======== GIVEN RECORDS ========

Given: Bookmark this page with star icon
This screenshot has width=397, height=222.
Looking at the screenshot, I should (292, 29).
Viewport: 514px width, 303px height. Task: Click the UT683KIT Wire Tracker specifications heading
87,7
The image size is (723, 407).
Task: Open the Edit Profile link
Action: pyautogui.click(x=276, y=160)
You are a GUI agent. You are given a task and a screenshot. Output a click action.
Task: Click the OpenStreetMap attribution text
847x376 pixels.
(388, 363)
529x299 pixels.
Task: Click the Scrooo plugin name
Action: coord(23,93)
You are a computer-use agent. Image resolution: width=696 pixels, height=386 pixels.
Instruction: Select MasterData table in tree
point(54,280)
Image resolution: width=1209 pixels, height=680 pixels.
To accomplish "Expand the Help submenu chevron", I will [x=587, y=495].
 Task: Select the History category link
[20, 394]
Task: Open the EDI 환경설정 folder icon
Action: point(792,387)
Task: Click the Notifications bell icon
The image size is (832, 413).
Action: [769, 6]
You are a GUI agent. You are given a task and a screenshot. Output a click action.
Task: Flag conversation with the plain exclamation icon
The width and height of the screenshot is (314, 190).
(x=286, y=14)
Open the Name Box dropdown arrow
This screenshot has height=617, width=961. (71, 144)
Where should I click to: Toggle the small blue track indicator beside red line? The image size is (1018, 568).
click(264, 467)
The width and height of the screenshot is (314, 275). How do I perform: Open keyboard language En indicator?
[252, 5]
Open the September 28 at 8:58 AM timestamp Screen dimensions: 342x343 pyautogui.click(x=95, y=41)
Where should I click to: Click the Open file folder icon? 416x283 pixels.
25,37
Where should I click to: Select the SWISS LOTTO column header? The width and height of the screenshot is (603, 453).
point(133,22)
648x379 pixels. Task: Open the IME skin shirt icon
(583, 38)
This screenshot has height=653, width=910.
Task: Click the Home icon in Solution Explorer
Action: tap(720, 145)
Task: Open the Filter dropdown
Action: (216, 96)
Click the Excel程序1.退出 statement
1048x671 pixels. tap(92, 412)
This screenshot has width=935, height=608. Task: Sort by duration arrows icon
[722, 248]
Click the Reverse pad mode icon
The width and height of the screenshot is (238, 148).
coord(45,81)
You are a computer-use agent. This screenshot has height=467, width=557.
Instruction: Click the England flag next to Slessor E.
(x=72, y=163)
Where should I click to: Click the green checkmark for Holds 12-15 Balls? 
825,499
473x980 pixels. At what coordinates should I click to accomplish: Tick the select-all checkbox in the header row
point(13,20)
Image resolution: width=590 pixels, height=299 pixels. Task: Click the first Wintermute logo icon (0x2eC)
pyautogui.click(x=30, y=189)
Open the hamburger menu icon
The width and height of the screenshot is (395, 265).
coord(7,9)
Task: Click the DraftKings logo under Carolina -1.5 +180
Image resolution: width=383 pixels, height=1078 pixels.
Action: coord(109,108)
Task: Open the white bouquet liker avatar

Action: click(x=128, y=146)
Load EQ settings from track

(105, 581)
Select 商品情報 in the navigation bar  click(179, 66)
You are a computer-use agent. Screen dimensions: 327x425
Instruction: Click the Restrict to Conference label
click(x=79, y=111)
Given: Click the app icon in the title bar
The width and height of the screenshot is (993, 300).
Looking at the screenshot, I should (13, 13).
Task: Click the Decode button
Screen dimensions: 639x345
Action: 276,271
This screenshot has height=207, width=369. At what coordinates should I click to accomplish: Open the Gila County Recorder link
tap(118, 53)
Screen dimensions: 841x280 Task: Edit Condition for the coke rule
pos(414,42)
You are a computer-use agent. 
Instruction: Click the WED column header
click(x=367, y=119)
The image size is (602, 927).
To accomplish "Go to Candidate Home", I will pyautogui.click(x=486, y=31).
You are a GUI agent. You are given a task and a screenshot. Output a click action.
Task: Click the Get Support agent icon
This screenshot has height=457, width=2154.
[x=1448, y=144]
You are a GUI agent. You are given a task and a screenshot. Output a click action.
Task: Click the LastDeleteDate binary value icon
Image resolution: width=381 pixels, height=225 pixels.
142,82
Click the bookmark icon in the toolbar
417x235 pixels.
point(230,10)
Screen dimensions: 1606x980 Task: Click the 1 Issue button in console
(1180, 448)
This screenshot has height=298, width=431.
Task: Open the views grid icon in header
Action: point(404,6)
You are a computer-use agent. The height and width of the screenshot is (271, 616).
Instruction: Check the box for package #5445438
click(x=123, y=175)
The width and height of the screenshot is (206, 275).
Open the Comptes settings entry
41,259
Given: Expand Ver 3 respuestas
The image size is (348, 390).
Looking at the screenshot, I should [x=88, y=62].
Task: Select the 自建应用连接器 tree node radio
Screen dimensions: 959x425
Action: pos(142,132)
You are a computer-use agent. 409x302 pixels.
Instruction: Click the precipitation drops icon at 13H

========

Filter the records down to the lines containing the word "computer", and copy those.

WORKED SOLUTION
You are a computer-use agent. Image resolution: width=696 pixels, height=386 pixels.
You are a computer-use agent. This screenshot has height=467, width=557.
You are a computer-use agent. Screen dimensions: 327x425
You are a computer-use agent. 
You are a computer-use agent. The height and width of the screenshot is (271, 616).
You are a computer-use agent. 409x302 pixels.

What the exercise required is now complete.